While the consideration of any “direct financial loss” as a result of the change in the state pension age was not in the ombudsman’s remit, Ms Hilsenrath said, she told BBC Radio 4 that it had found that the women had experienced an “indirect financial loss” as a result of the “poor communication” of the government.

Conservative MP Peter Aldous has called for individual compensation payments of £10,000 (PA Media)
Conservative MP Peter Aldous has called for individual compensation payments of £10,000 (PA Media)

She said: “We were looking at the impact of poor communication. And what we found was it resulted in a lack of financial autonomy, a lack of the ability to make informed decisions about people’s plans for their retirement.”

The ombudsman investigated complaints that, since 1995, the DWP had “failed to provide accurate, adequate and timely information about areas of state pension reform”.

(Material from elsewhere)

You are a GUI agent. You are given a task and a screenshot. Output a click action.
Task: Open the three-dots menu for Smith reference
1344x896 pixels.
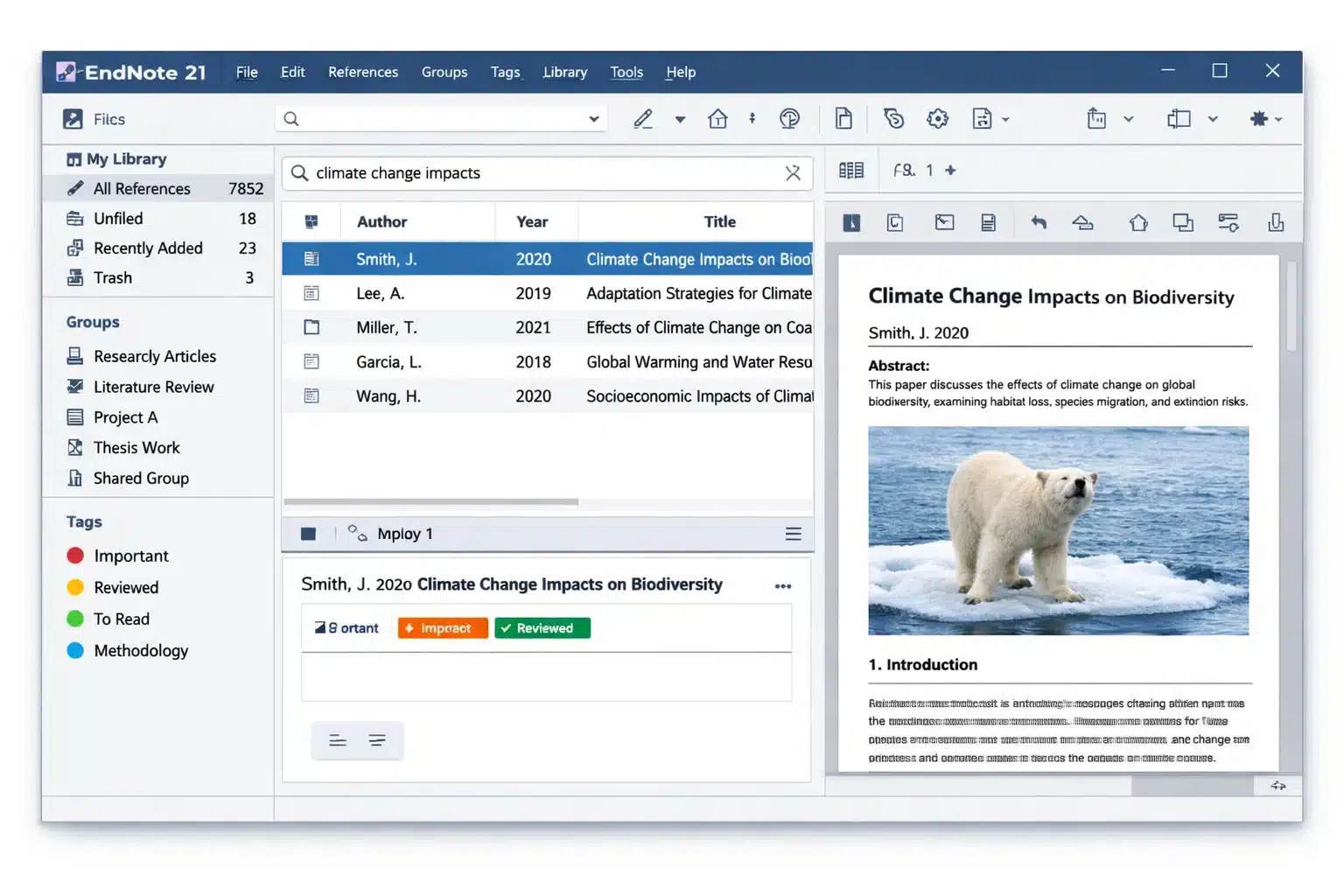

It found that the DWP had failed to provide “accurate, adequate and timely information” to those affected by the state pension age changes, and that the department had omitted to “offer any apology or explanation for its failings and has indicated it will not compensate women affected by its failure”.

It added that the DWP’s “handling of the changes” meant that “some women lost opportunities to make informed decisions about their finances. It diminished their sense of personal autonomy and financial control,” it said.

The ombudsman has been investigating the issue for five years, with the first stage of its report, published in 2021, finding that the government had been slow in informing women of how they would be affected by the change.